# How to complete this task
All the data should come back exactly as it was given.

# Source data
%%

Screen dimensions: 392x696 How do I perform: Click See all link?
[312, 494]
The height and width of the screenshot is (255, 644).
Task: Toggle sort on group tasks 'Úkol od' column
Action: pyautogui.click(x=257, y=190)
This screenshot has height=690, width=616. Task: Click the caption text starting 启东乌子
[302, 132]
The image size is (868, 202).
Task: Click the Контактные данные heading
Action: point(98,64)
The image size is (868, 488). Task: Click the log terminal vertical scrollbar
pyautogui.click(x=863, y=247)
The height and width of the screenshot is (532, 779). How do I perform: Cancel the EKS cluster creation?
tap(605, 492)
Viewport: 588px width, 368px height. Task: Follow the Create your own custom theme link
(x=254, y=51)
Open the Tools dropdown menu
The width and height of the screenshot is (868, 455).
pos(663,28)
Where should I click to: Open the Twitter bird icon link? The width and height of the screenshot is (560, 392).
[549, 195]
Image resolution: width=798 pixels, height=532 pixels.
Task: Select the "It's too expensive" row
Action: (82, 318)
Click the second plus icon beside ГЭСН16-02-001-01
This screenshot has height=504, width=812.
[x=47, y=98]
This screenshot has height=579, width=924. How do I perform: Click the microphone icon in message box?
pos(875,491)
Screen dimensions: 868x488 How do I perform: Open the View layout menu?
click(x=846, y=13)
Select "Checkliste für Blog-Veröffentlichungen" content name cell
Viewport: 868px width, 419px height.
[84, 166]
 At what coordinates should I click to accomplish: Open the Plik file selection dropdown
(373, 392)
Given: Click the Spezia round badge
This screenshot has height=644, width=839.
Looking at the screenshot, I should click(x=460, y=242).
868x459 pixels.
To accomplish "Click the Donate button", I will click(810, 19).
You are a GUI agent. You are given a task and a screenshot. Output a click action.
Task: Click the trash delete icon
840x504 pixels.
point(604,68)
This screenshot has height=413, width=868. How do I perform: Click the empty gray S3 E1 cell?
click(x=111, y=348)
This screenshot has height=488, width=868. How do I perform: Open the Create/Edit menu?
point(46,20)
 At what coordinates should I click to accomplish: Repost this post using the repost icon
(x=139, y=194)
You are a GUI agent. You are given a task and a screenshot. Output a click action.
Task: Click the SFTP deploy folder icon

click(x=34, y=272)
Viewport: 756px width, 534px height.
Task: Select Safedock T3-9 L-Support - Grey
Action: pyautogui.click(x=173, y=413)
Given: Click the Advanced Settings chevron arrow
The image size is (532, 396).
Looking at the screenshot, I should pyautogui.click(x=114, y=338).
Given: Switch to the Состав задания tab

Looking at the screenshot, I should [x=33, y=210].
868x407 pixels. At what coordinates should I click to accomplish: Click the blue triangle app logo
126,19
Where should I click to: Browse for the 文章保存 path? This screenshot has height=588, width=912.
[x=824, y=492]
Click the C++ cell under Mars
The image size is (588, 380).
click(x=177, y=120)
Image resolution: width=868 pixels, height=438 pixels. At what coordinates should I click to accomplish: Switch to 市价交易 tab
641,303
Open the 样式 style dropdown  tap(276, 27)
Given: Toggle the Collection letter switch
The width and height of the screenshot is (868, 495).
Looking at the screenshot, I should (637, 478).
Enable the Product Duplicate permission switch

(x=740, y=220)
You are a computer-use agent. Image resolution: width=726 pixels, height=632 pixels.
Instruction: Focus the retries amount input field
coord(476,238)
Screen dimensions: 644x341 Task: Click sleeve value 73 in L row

%%

# Finished exercise
Screen dimensions: 392x696 How do I perform: Click See all link?
[312, 494]
The height and width of the screenshot is (255, 644).
Task: Toggle sort on group tasks 'Úkol od' column
Action: pyautogui.click(x=257, y=190)
This screenshot has height=690, width=616. Task: Click the caption text starting 启东乌子
[302, 132]
The image size is (868, 202).
Task: Click the Контактные данные heading
Action: point(98,64)
The image size is (868, 488). Task: Click the log terminal vertical scrollbar
pyautogui.click(x=863, y=247)
The height and width of the screenshot is (532, 779). How do I perform: Cancel the EKS cluster creation?
tap(605, 492)
Viewport: 588px width, 368px height. Task: Follow the Create your own custom theme link
(x=254, y=51)
Open the Tools dropdown menu
The width and height of the screenshot is (868, 455).
pos(663,28)
Where should I click to: Open the Twitter bird icon link? The width and height of the screenshot is (560, 392).
[549, 195]
Image resolution: width=798 pixels, height=532 pixels.
Task: Select the "It's too expensive" row
Action: (82, 318)
Click the second plus icon beside ГЭСН16-02-001-01
This screenshot has height=504, width=812.
[x=47, y=98]
This screenshot has height=579, width=924. How do I perform: Click the microphone icon in message box?
pos(875,491)
Screen dimensions: 868x488 How do I perform: Open the View layout menu?
click(x=846, y=13)
Select "Checkliste für Blog-Veröffentlichungen" content name cell
Viewport: 868px width, 419px height.
[84, 166]
 At what coordinates should I click to accomplish: Open the Plik file selection dropdown
(373, 392)
Given: Click the Spezia round badge
This screenshot has height=644, width=839.
Looking at the screenshot, I should click(x=460, y=242).
868x459 pixels.
To accomplish "Click the Donate button", I will click(810, 19).
You are a GUI agent. You are given a task and a screenshot. Output a click action.
Task: Click the trash delete icon
840x504 pixels.
point(604,68)
This screenshot has height=413, width=868. How do I perform: Click the empty gray S3 E1 cell?
click(x=111, y=348)
This screenshot has height=488, width=868. How do I perform: Open the Create/Edit menu?
point(46,20)
 At what coordinates should I click to accomplish: Repost this post using the repost icon
(x=139, y=194)
You are a GUI agent. You are given a task and a screenshot. Output a click action.
Task: Click the SFTP deploy folder icon

click(x=34, y=272)
Viewport: 756px width, 534px height.
Task: Select Safedock T3-9 L-Support - Grey
Action: pyautogui.click(x=173, y=413)
Given: Click the Advanced Settings chevron arrow
The image size is (532, 396).
Looking at the screenshot, I should pyautogui.click(x=114, y=338).
Given: Switch to the Состав задания tab

Looking at the screenshot, I should [x=33, y=210].
868x407 pixels. At what coordinates should I click to accomplish: Click the blue triangle app logo
126,19
Where should I click to: Browse for the 文章保存 path? This screenshot has height=588, width=912.
[x=824, y=492]
Click the C++ cell under Mars
The image size is (588, 380).
click(x=177, y=120)
Image resolution: width=868 pixels, height=438 pixels. At what coordinates should I click to accomplish: Switch to 市价交易 tab
641,303
Open the 样式 style dropdown  tap(276, 27)
Given: Toggle the Collection letter switch
The width and height of the screenshot is (868, 495).
Looking at the screenshot, I should (637, 478).
Enable the Product Duplicate permission switch

(x=740, y=220)
You are a computer-use agent. Image resolution: width=726 pixels, height=632 pixels.
Instruction: Focus the retries amount input field
coord(476,238)
Screen dimensions: 644x341 Task: Click sleeve value 73 in L row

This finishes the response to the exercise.